WHAT IS REQUIRED: Set down the entries once more, exactly as they are written.

Data entries:
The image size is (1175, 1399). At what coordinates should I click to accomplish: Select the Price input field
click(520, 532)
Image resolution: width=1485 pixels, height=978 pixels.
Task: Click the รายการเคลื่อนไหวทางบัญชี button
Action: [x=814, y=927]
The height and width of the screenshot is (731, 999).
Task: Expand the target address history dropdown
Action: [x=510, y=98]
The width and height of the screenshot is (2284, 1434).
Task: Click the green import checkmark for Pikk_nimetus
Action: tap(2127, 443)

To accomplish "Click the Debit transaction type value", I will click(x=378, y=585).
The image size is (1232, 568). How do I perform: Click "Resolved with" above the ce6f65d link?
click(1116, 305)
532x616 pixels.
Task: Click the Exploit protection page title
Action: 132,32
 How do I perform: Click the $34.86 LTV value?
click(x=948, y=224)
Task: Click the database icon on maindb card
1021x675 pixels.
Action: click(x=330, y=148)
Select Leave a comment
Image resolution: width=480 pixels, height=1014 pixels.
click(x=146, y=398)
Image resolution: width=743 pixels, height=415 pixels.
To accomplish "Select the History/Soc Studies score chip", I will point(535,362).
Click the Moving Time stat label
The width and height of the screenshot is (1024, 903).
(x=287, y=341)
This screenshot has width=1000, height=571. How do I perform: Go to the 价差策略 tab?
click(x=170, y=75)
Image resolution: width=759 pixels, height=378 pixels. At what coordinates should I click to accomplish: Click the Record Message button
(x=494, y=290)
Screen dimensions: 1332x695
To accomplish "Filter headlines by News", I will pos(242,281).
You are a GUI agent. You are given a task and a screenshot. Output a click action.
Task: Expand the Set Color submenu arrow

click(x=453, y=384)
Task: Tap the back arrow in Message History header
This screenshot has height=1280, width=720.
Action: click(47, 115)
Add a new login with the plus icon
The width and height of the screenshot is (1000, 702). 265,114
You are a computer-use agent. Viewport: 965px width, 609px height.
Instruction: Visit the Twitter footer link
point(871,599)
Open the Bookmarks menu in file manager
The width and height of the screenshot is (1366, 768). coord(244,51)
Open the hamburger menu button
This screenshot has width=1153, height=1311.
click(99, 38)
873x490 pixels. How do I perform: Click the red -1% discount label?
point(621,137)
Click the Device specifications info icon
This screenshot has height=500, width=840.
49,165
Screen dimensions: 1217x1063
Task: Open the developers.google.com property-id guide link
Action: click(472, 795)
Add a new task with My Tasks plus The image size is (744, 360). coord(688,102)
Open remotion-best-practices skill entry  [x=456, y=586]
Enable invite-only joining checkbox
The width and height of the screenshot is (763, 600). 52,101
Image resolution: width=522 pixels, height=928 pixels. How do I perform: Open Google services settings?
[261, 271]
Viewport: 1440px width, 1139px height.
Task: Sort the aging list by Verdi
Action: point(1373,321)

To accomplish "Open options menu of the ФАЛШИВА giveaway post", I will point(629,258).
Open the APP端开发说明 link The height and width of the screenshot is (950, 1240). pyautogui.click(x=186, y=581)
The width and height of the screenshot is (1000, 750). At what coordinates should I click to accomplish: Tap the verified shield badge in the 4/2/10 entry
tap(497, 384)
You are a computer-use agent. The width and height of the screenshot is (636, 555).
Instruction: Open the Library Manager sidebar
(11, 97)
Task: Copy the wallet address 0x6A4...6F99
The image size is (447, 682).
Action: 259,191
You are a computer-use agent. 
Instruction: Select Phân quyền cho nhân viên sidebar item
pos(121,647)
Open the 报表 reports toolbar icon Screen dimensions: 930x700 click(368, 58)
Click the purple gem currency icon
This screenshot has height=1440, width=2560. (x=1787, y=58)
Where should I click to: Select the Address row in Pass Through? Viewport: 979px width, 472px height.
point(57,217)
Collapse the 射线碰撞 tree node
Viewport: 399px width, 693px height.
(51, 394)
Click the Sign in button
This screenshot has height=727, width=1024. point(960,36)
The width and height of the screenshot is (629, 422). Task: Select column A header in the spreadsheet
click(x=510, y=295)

ANSWER TO THE PROBLEM:
The image size is (1175, 1399). At what coordinates should I click to accomplish: Select the Price input field
click(520, 532)
Image resolution: width=1485 pixels, height=978 pixels.
Task: Click the รายการเคลื่อนไหวทางบัญชี button
Action: [x=814, y=927]
The height and width of the screenshot is (731, 999).
Task: Expand the target address history dropdown
Action: [x=510, y=98]
The width and height of the screenshot is (2284, 1434).
Task: Click the green import checkmark for Pikk_nimetus
Action: tap(2127, 443)

To accomplish "Click the Debit transaction type value", I will click(x=378, y=585).
The image size is (1232, 568). How do I perform: Click "Resolved with" above the ce6f65d link?
click(1116, 305)
532x616 pixels.
Task: Click the Exploit protection page title
Action: 132,32
 How do I perform: Click the $34.86 LTV value?
click(x=948, y=224)
Task: Click the database icon on maindb card
1021x675 pixels.
Action: click(x=330, y=148)
Select Leave a comment
Image resolution: width=480 pixels, height=1014 pixels.
click(x=146, y=398)
Image resolution: width=743 pixels, height=415 pixels.
To accomplish "Select the History/Soc Studies score chip", I will point(535,362).
Click the Moving Time stat label
The width and height of the screenshot is (1024, 903).
(x=287, y=341)
This screenshot has width=1000, height=571. How do I perform: Go to the 价差策略 tab?
click(x=170, y=75)
Image resolution: width=759 pixels, height=378 pixels. At what coordinates should I click to accomplish: Click the Record Message button
(x=494, y=290)
Screen dimensions: 1332x695
To accomplish "Filter headlines by News", I will pos(242,281).
You are a GUI agent. You are given a task and a screenshot. Output a click action.
Task: Expand the Set Color submenu arrow

click(x=453, y=384)
Task: Tap the back arrow in Message History header
This screenshot has height=1280, width=720.
Action: click(47, 115)
Add a new login with the plus icon
The width and height of the screenshot is (1000, 702). 265,114
You are a computer-use agent. Viewport: 965px width, 609px height.
Instruction: Visit the Twitter footer link
point(871,599)
Open the Bookmarks menu in file manager
The width and height of the screenshot is (1366, 768). coord(244,51)
Open the hamburger menu button
This screenshot has width=1153, height=1311.
click(99, 38)
873x490 pixels. How do I perform: Click the red -1% discount label?
point(621,137)
Click the Device specifications info icon
This screenshot has height=500, width=840.
49,165
Screen dimensions: 1217x1063
Task: Open the developers.google.com property-id guide link
Action: click(472, 795)
Add a new task with My Tasks plus The image size is (744, 360). coord(688,102)
Open remotion-best-practices skill entry  [x=456, y=586]
Enable invite-only joining checkbox
The width and height of the screenshot is (763, 600). 52,101
Image resolution: width=522 pixels, height=928 pixels. How do I perform: Open Google services settings?
[261, 271]
Viewport: 1440px width, 1139px height.
Task: Sort the aging list by Verdi
Action: point(1373,321)

To accomplish "Open options menu of the ФАЛШИВА giveaway post", I will point(629,258).
Open the APP端开发说明 link The height and width of the screenshot is (950, 1240). pyautogui.click(x=186, y=581)
The width and height of the screenshot is (1000, 750). At what coordinates should I click to accomplish: Tap the verified shield badge in the 4/2/10 entry
tap(497, 384)
You are a computer-use agent. The width and height of the screenshot is (636, 555).
Instruction: Open the Library Manager sidebar
(11, 97)
Task: Copy the wallet address 0x6A4...6F99
The image size is (447, 682).
Action: 259,191
You are a computer-use agent. 
Instruction: Select Phân quyền cho nhân viên sidebar item
pos(121,647)
Open the 报表 reports toolbar icon Screen dimensions: 930x700 click(368, 58)
Click the purple gem currency icon
This screenshot has height=1440, width=2560. (x=1787, y=58)
Where should I click to: Select the Address row in Pass Through? Viewport: 979px width, 472px height.
point(57,217)
Collapse the 射线碰撞 tree node
Viewport: 399px width, 693px height.
(51, 394)
Click the Sign in button
This screenshot has height=727, width=1024. point(960,36)
The width and height of the screenshot is (629, 422). Task: Select column A header in the spreadsheet
click(x=510, y=295)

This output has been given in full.